A few months ago, I was walking to the car after a furious bout of grocery shopping. My phone rang and it was BMW wondering when I’d be home.
“Just heading to the car,” I said. “And don’t worry, I got your millet.”
Yup, that exotic grain she wanted took me a while to find, but a trained hunter like this Chef Dad could stalk his prey in any grocery store. Her man was up to the challenge.
“My what?” BMW asked.
“Your millet. The grain you wanted for baking.”
“I wanted bulgur,” she said. “What’s millet?”
A husband can get whiplash from triumph turning to defeat so quickly.
“How much did you buy?” she asked with an entirely unwarranted alarm in her voice.
“A pound and a half.”
Since this is a family blog I will simply say that she expressed a certain dissatisfaction with that data point.
“I wanted to make sure you had enough,” I protested.
“I didn’t want ANY!”
So, not only did I have to go back inside to buy bulgur, the mistake just keeps on giving. I have been working for the past several weeks to do things with millet. It’s gone into soups and stirfries and you should see the fashionable millet and duct tape shoes the kids are wearing.
However, the millet odyssey came to a close recently thanks to inspiration from this millet risotto recipe on Cookstr. As you can see from the picture, millet is a tiny – almost seed-like – grain that you can use like rice. You can pretty much substitute it for rice in many recipes, but it will not plump up the way rice will. It has a nutty consistency when cooked and offers plenty of al dente bite.
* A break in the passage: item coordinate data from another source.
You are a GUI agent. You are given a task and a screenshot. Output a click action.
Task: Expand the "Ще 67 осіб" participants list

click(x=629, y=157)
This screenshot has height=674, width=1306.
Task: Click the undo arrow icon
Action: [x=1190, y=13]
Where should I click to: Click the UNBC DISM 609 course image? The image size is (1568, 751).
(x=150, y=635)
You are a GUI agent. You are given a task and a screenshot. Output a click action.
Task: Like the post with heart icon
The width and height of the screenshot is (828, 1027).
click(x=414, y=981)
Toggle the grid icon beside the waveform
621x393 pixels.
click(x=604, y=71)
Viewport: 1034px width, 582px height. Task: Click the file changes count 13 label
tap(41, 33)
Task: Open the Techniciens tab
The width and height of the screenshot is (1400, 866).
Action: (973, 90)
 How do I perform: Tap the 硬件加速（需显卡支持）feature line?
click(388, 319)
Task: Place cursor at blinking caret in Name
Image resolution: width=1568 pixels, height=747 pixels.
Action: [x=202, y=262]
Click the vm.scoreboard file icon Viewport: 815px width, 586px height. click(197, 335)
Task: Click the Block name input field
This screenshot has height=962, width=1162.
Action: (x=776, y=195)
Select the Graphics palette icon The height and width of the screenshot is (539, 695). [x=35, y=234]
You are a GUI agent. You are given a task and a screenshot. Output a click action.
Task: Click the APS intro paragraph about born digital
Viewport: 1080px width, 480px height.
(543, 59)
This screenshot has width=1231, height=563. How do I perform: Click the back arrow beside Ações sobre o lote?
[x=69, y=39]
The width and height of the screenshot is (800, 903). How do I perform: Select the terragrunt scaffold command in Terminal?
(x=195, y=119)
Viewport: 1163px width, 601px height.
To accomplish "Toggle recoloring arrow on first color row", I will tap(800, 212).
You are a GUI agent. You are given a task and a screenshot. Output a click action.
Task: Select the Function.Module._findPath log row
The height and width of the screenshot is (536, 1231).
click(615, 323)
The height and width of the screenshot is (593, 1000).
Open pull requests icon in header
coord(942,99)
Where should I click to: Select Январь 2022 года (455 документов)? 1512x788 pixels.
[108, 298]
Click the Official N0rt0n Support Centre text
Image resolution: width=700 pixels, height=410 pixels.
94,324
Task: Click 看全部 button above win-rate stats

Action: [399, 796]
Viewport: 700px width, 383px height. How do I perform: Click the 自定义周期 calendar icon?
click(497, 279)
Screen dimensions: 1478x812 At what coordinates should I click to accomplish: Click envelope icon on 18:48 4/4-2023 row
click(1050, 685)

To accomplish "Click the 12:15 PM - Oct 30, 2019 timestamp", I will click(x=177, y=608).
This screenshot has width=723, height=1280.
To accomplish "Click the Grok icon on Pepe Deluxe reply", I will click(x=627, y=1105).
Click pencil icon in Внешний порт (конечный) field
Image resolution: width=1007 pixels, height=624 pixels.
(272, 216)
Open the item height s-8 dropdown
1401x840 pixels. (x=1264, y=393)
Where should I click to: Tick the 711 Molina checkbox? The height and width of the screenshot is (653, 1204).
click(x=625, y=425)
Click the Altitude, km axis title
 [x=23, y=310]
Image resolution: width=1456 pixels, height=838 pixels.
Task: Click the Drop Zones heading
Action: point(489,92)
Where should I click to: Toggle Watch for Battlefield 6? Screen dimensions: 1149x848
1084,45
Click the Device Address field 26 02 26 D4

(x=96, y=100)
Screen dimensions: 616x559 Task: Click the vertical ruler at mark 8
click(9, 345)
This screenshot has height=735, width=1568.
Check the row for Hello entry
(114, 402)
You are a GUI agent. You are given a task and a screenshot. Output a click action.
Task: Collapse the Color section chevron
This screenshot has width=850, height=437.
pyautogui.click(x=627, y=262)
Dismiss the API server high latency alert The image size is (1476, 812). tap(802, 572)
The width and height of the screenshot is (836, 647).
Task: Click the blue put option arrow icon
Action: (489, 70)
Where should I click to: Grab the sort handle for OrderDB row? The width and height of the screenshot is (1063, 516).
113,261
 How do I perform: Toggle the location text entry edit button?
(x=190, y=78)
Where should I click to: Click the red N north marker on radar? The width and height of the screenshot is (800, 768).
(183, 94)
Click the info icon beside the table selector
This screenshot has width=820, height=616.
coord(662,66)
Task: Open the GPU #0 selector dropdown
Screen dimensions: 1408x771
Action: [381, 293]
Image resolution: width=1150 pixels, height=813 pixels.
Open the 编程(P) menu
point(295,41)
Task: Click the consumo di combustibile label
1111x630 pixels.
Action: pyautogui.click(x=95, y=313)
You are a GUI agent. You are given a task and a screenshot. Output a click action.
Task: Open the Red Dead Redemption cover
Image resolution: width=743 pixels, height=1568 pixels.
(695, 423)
I seldom follow any recipe to the letter, so here I stir fried the zucchini until it had some color and then removed it from the pan. Then, some butter went into the pan, followed shortly by a whole large onion, chopped. In the meantime, about three bulbs of garlic were roasting in the oven.
Take a look at this post for a better primer on risotto, but once the onion softens the millet goes in and gets a little stir fry of its own to coat it with the fat and the sugars from the onion and even toast a bit, maybe two minutes. Throw in a cup of white wine and simmer until it is absorbed. I had leftover chicken broth from some poached chicken breast (another blog post) and added it a half cup at a time until the millet was cooked.
A bit of half and half to add creaminess. About three quarters of a cup of parmigiano-reggiano added in roughly thirds. Last thing you do is add back the zukes and the roasted garlic.
Once she tasted it, BMW said, “I guess we need millet, huh?”